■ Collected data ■

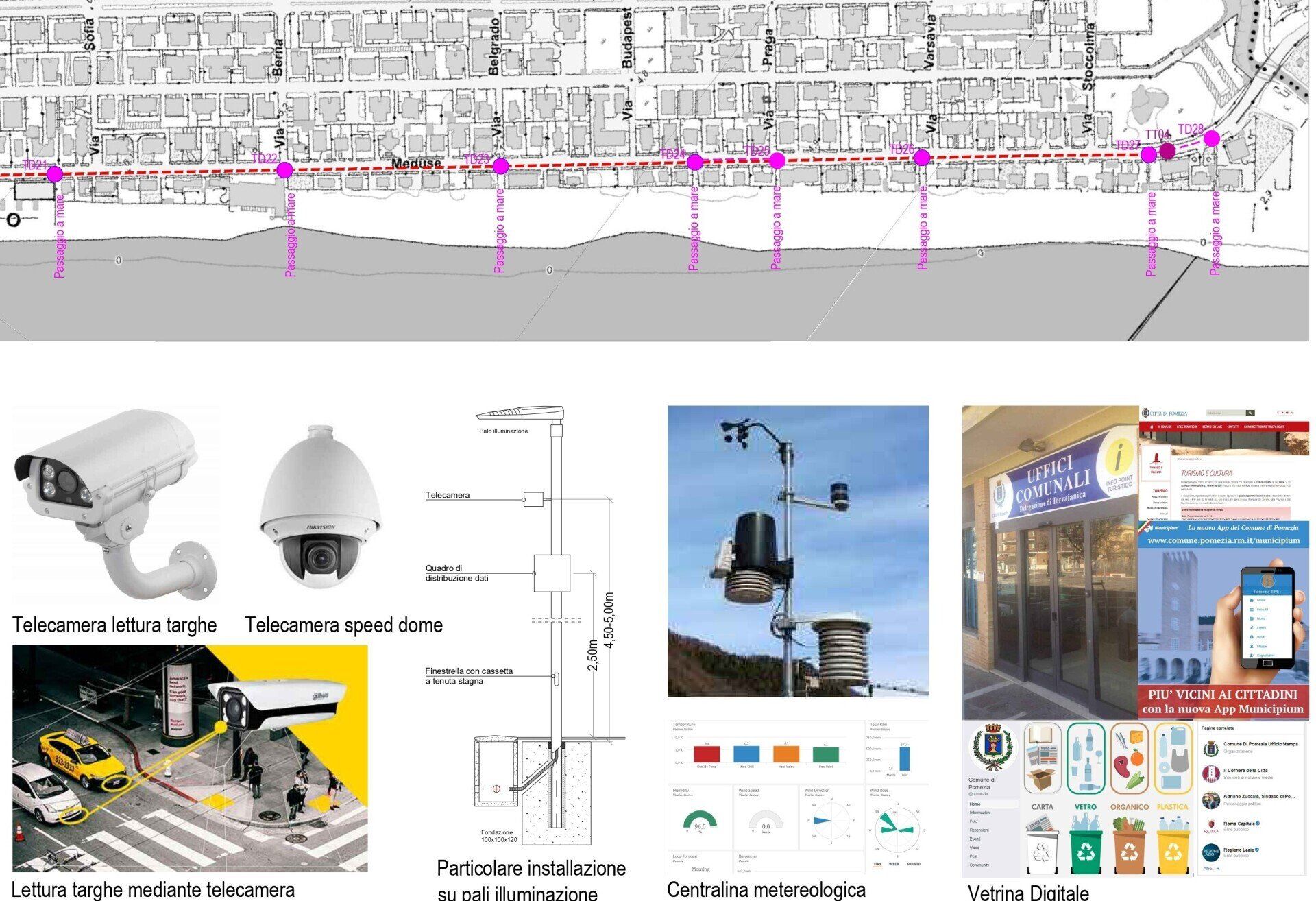The image size is (1316, 901).
Task: Click the green VETRO recycling bin
Action: pos(1086,849)
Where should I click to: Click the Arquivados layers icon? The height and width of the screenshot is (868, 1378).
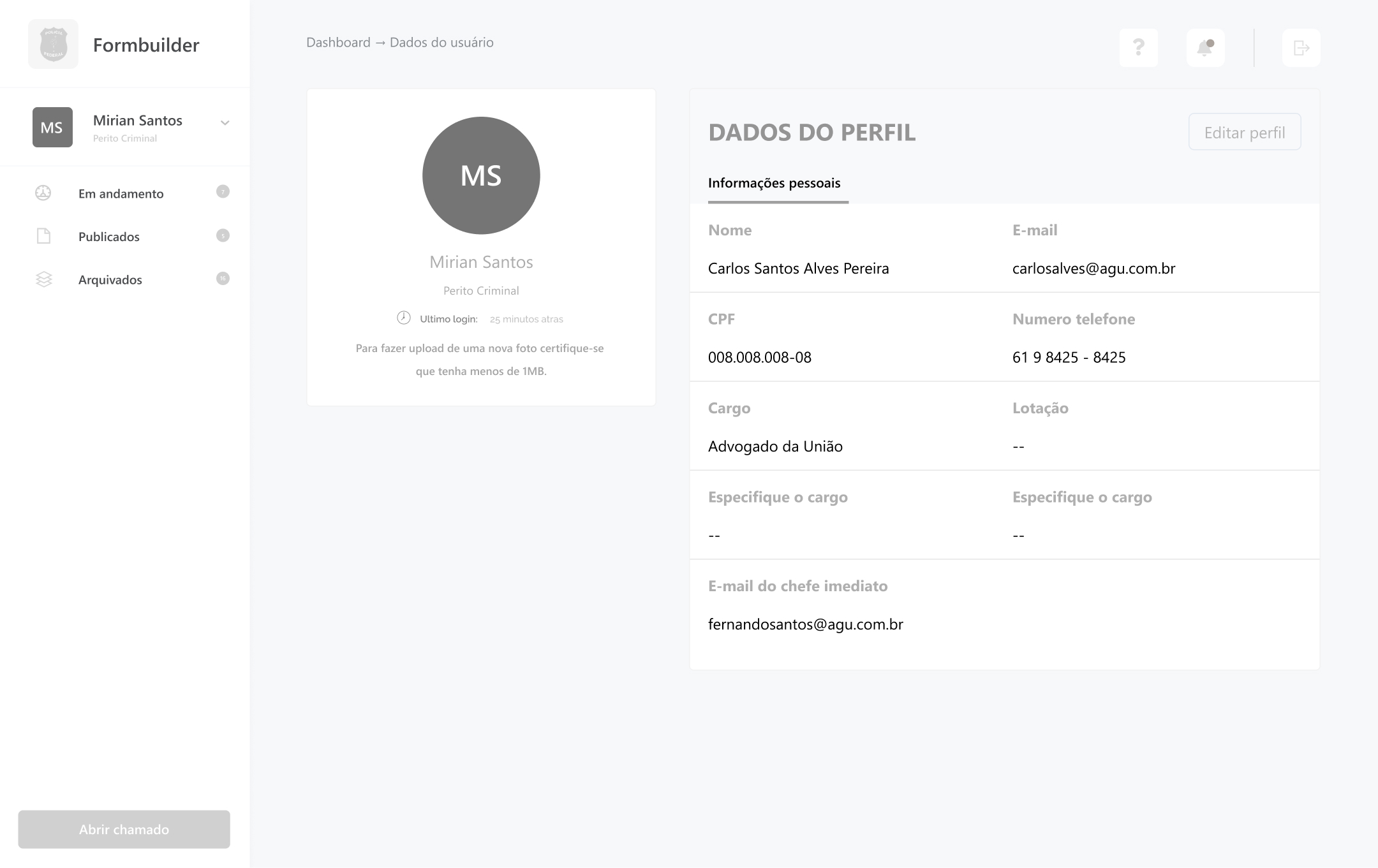click(43, 279)
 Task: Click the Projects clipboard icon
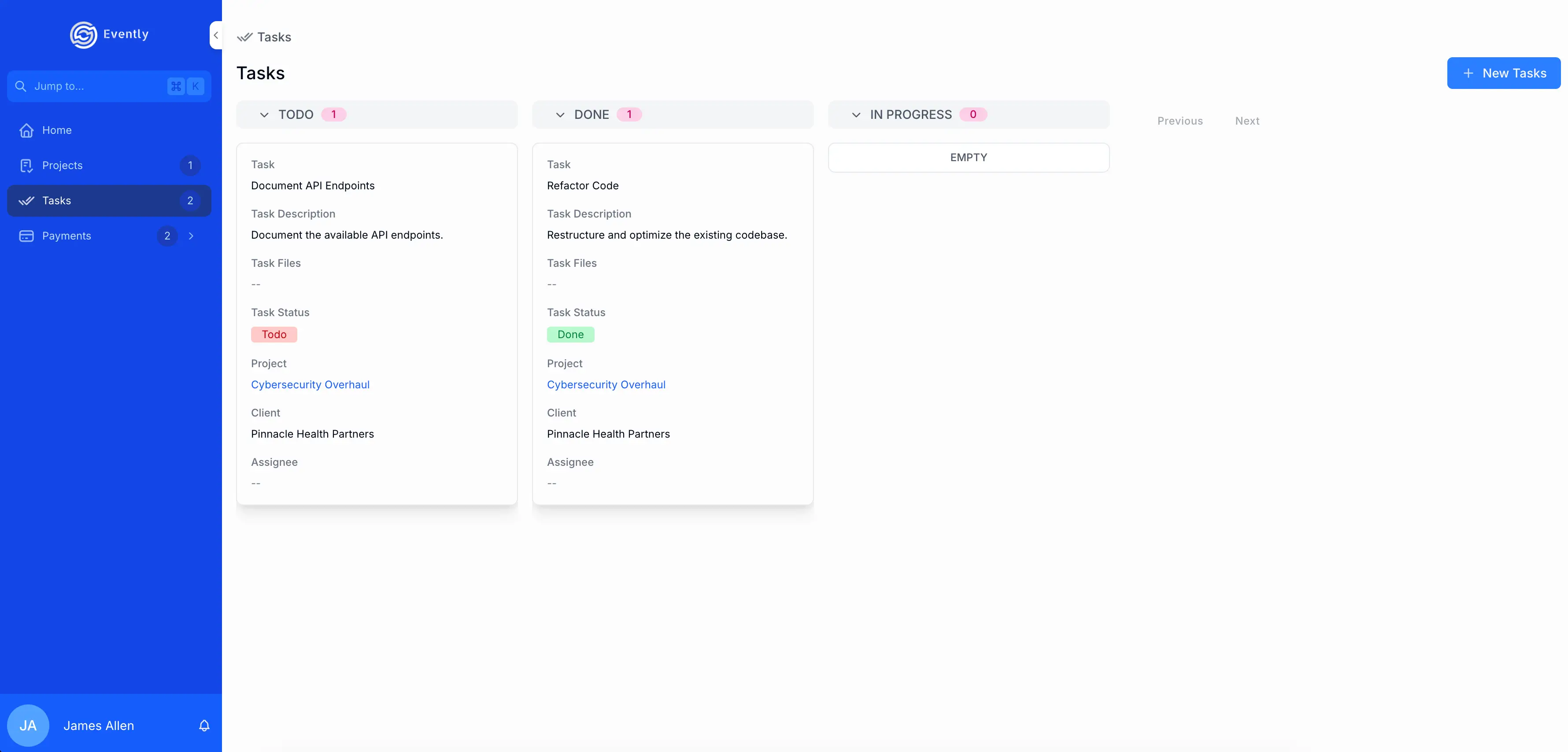coord(26,166)
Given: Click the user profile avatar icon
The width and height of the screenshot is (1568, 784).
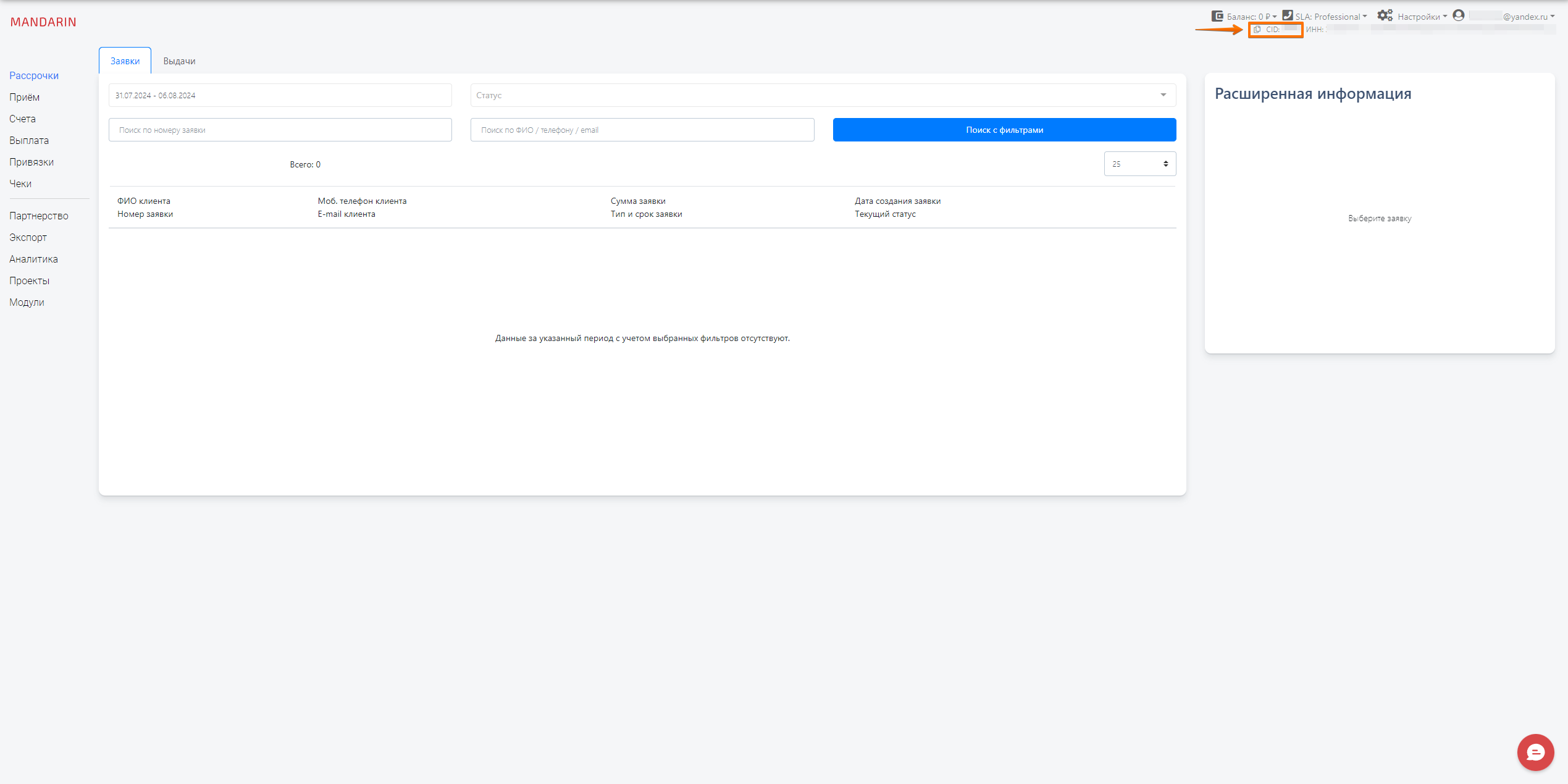Looking at the screenshot, I should (x=1459, y=15).
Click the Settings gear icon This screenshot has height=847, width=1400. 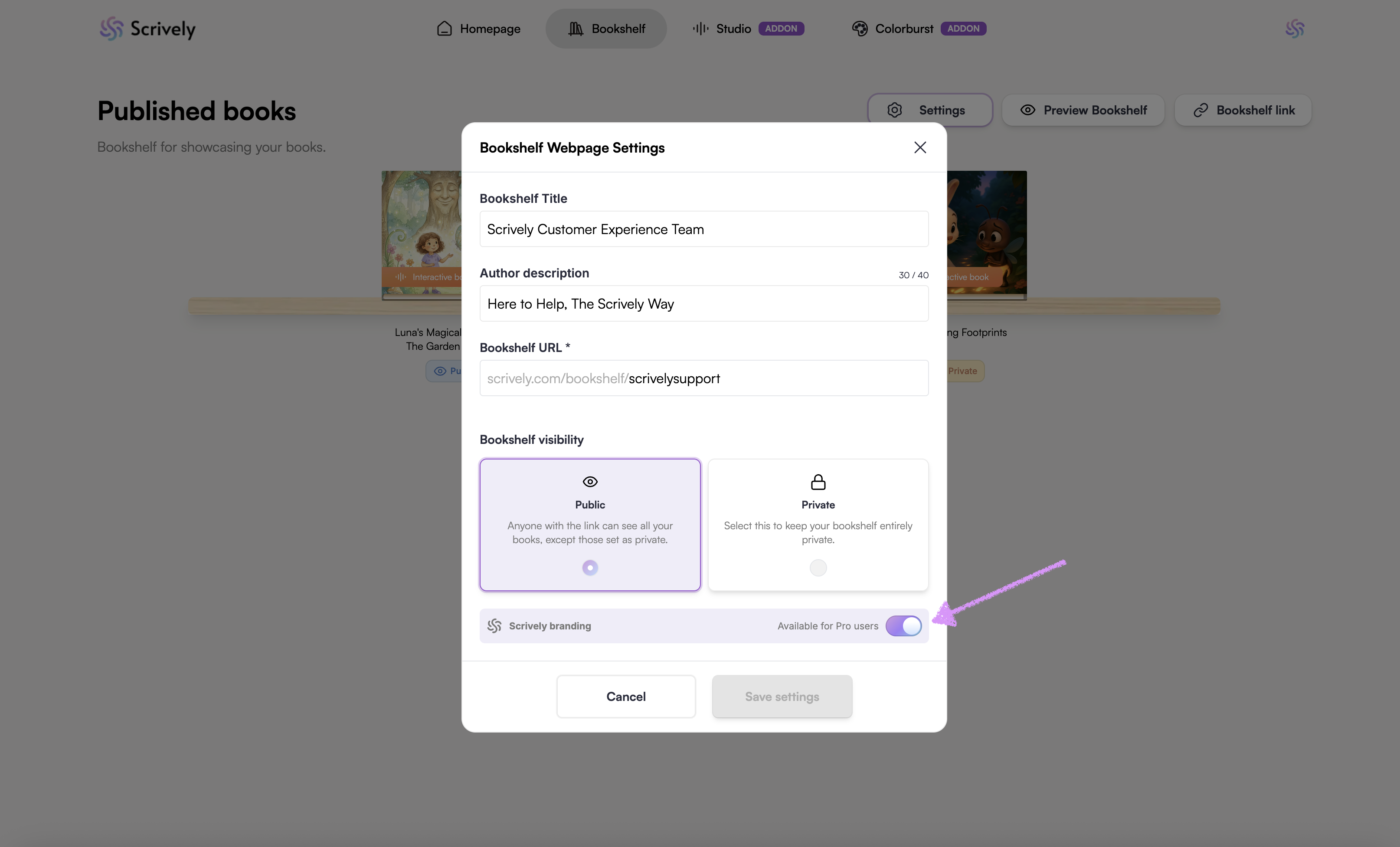pyautogui.click(x=894, y=110)
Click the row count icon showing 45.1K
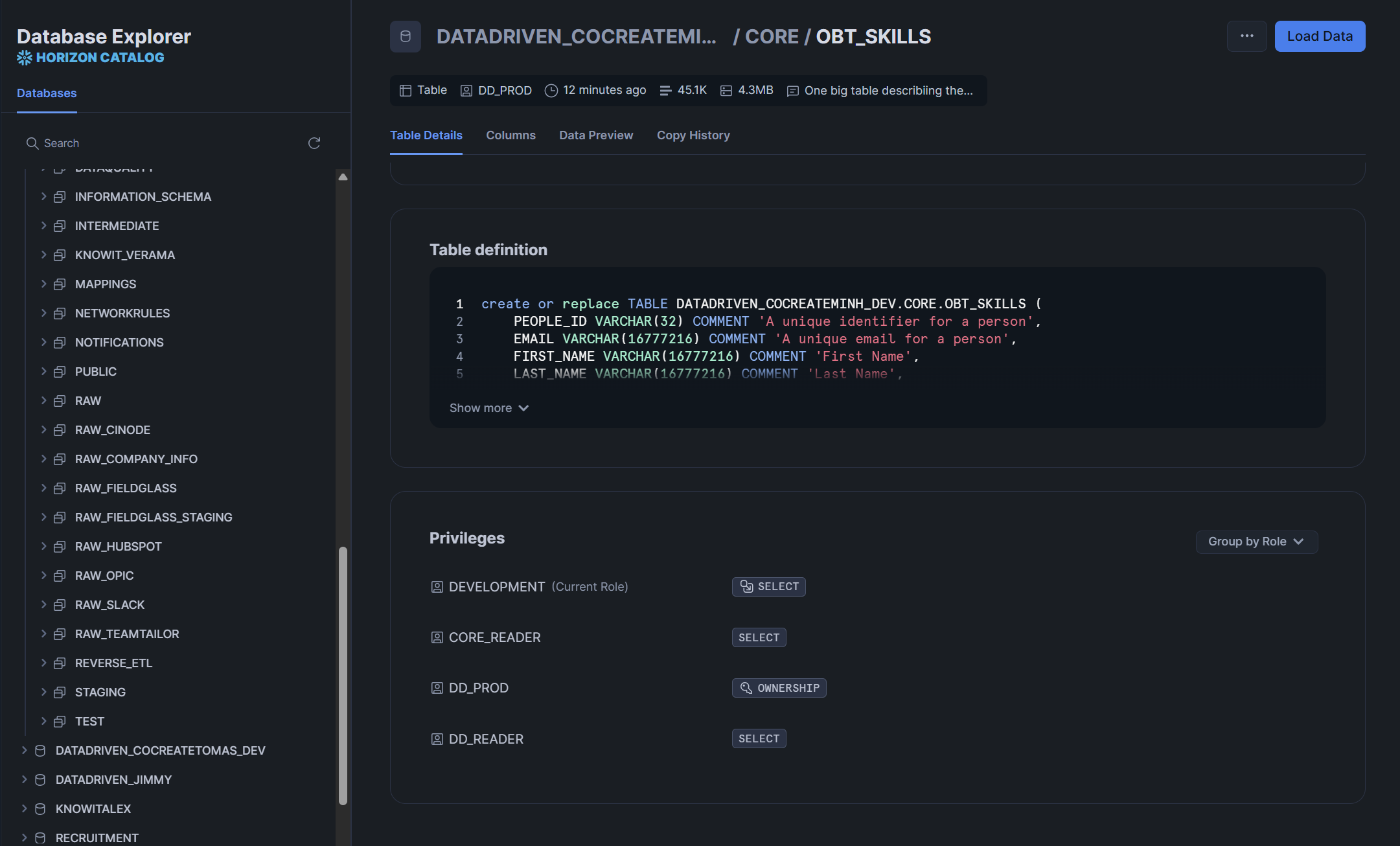 [x=665, y=91]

■ Exercise details ■
Look above for the line with "Where should I", then print it and each line after it down to and including the line with "Given: Click the user profile avatar icon". Leave out the pictures and keep the wording exact.

■ Solution for this problem ■
Where should I click to: Click the Arquivados layers icon? The height and width of the screenshot is (868, 1378).
click(43, 279)
 Task: Click the Projects clipboard icon
coord(26,166)
Given: Click the user profile avatar icon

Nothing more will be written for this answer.